Lord Granville finit par conseiller à Thiers d'aboucher directement Jules Favre avec Bismarck. Thiers déclara qu'il n'était pas opposé à une telle démarche, mais qu'il fallait auparavant s'assurer d'une réponse favorable et que, dès lors, il conviendrait que l'Angleterre se fît l'intermédiaire de cette proposition. Lord Granville répondit qu'il allait s'entendre avec Gladstone. Le même jour, à six heures du soir, Gladstone se présenta à l'ambassade. Il était doux, grave, amical, mais profondément attristé par les événements. Il voulut bien admettre que l'Angleterre se fit l'intermédiaire d'une proposition tendant à obtenir une entrevue entre Bismarck et Jules Favre. Il faut, demanda Thiers, qu'en portant le message de paix, l'Angleterre réclame son acceptation comme un devoir envers l'humanité. Il faut qu'elle parle au nom de l'Europe ; il faut enfin qu'elle demande une paix équitable et durable qui ne porte pas atteinte à l'équilibre européen. — Oui, répéta plusieurs fois Gladstone, oui, lord Granville dira cela... Thiers, après cette conversation, retourna voir lord Granville qui lui parut toujours aussi soigneux de ne pas mettre le doigt dans un engrenage qui pourrait saisir le bras, puis la personne tout entière. A ses instances le ministre des Affaires étrangères opposa cette réponse très claire : N'insistez pas davantage ; nous voulons être simples intermédiaires sans appuyer aucune solution. Mais nous faire recommander une paix qui n'apporterait pas à l'équilibre européen plus de dommages qu'il n'en a déjà reçus, c'est nous faire entrer dans la négociation et prendre parti pour telle solution contre telle autre. Je ne sais si plus tard nous ne devrons pas aller plus loin, mais aujourd'hui déjà nous faisons un pas au delà des limites que nous nous étions tracées ; contentez-vous-en et ne nous demandez pas ce que nous ne pouvons pas faire.

Thiers se montra attristé et mécontent de voir une ancienne alliance aboutir à si peu d'assistance au moment des grands périls, mais il se garda bien de commettre l'imprudence d'irriter sans rien gagner. Le 15 septembre, il avait eu connaissance de la dépêche de lord Granville à Bismarck qui recommandait assez chaudement l'acceptation de la proposition faite par Jules Favre de se rendre au camp prussien. Le premier pas de l'Angleterre est fait, écrivait-il ; je ne désespère pas de lui en loir faire d'autres... J'espère ne pas avoir tout à fait perdu mes peines en roulant l'amener à une certaine intervention. Sans doute, Thiers axait conçu de plus hautes espérances, mais se jeter dans une guerre pour prévenir des éventualités redoutables dépassait alors le courage de l'Europe, et l'Angleterre, qui allait laisser à la Prusse la liberté de tout entreprendre, devait un jour s'en repentir vivement, comme la France s'était repentie de sa non-intervention en 1866.

[Enregistrements pour localiser les éléments décrits]

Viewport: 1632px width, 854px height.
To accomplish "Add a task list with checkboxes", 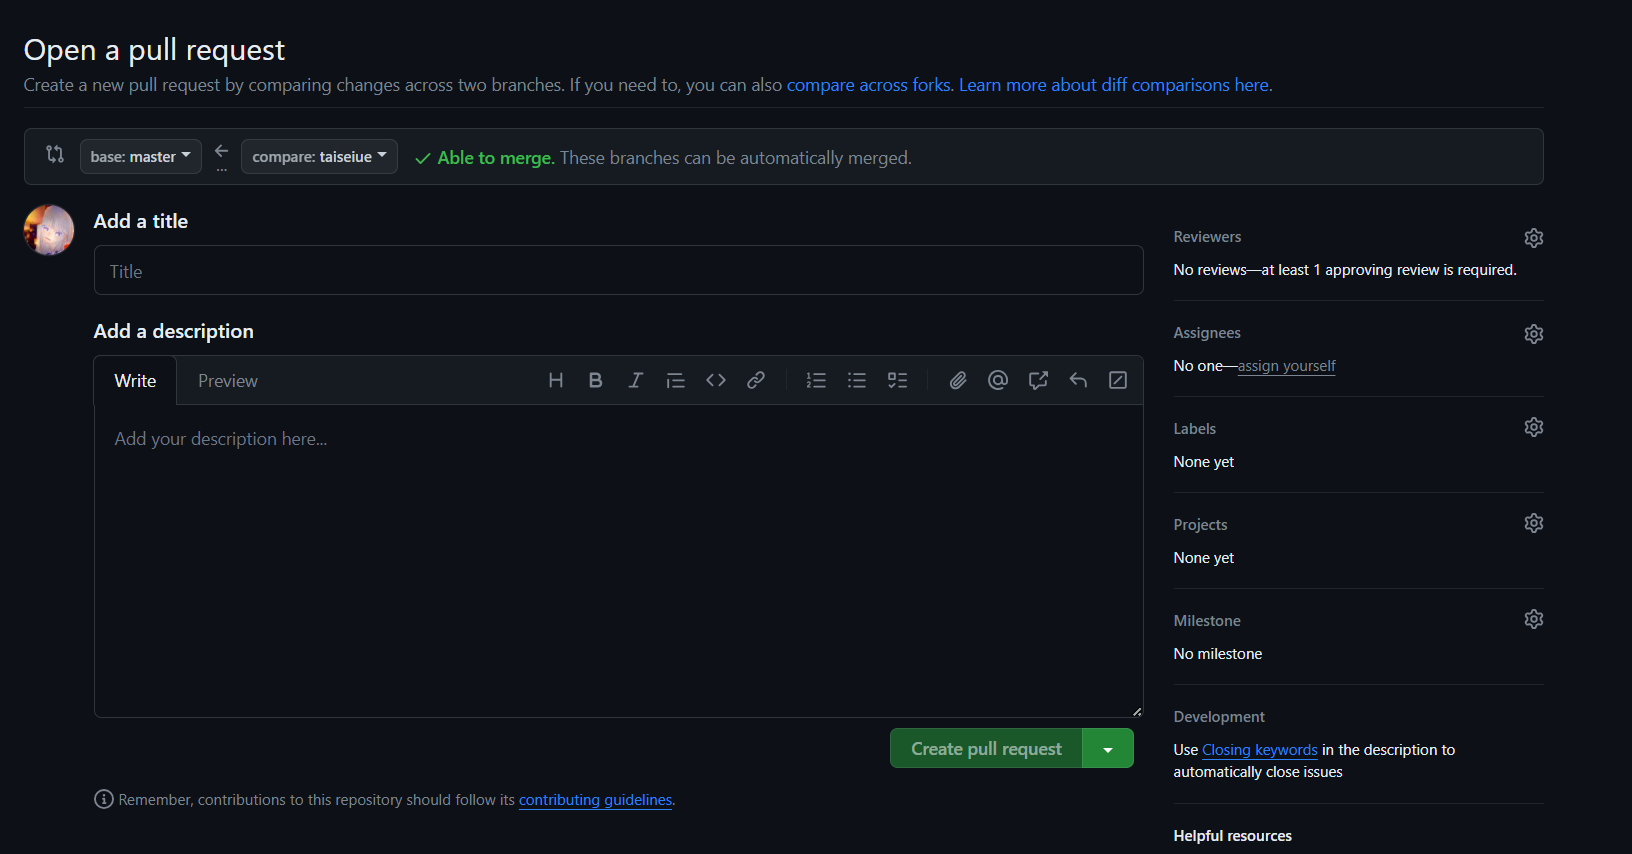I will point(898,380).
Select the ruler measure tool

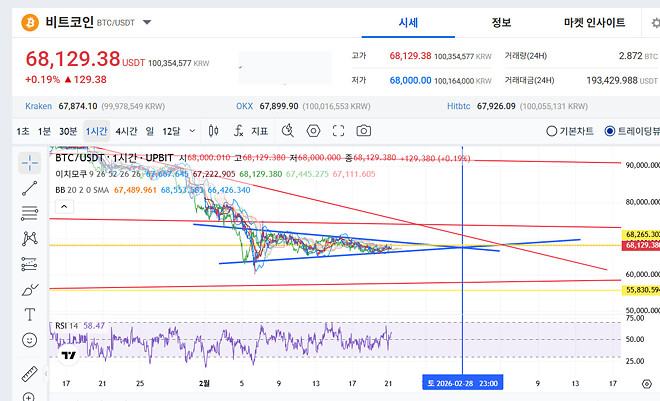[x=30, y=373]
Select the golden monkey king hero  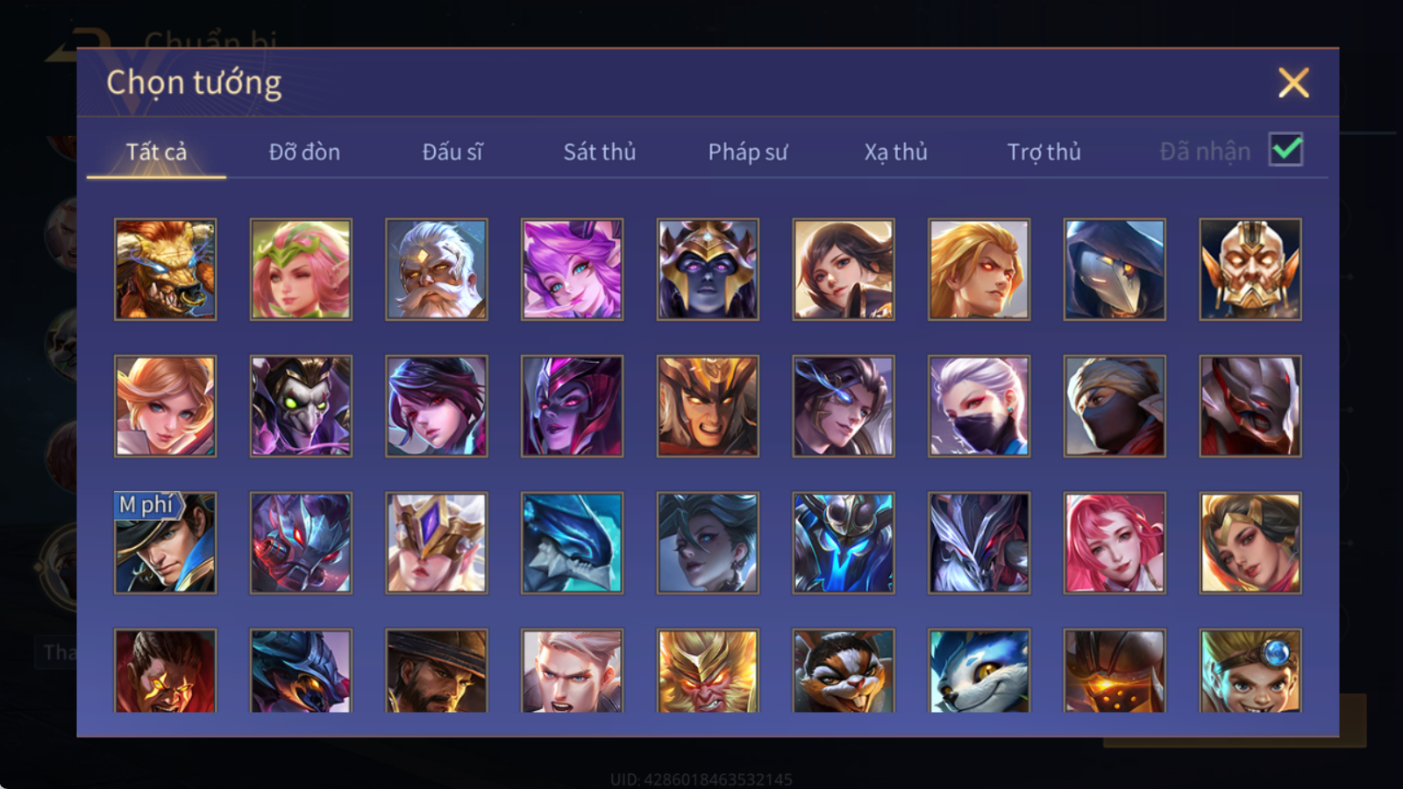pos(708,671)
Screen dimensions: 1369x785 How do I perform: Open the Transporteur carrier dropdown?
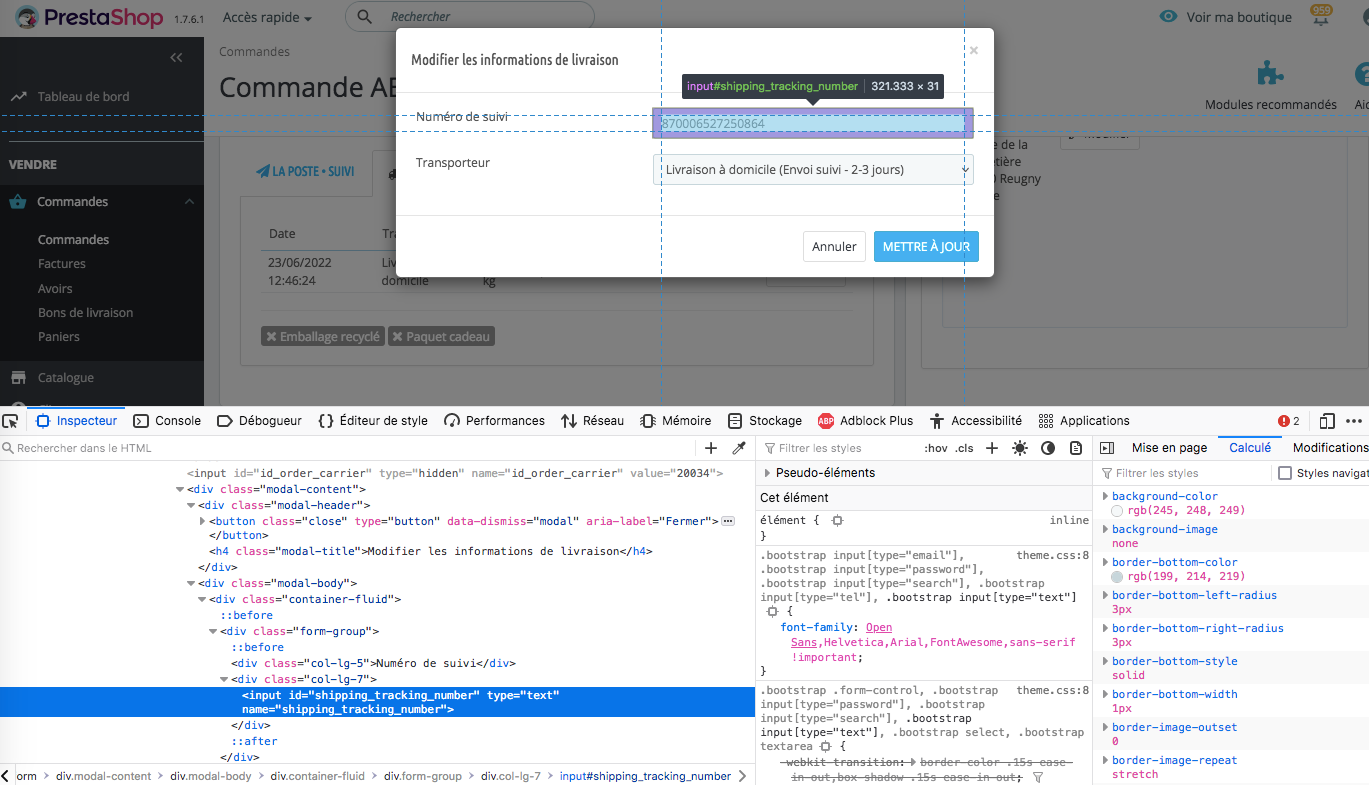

**Tâches à réaliser**
A – D'après la section de texte sur les démarches de Thiers auprès de l'Angleterre, à quelle heure Gladstone se présenta-t-il à l'ambassade ?
B – Traduisez en anglais la phrase suivante de la section de texte : « Lord Granville répondit qu'il allait s'entendre avec Gladstone. »

**Résultats par tâche**
A – À six heures du soir.

B – Lord Granville replied that he would come to an understanding with Gladstone.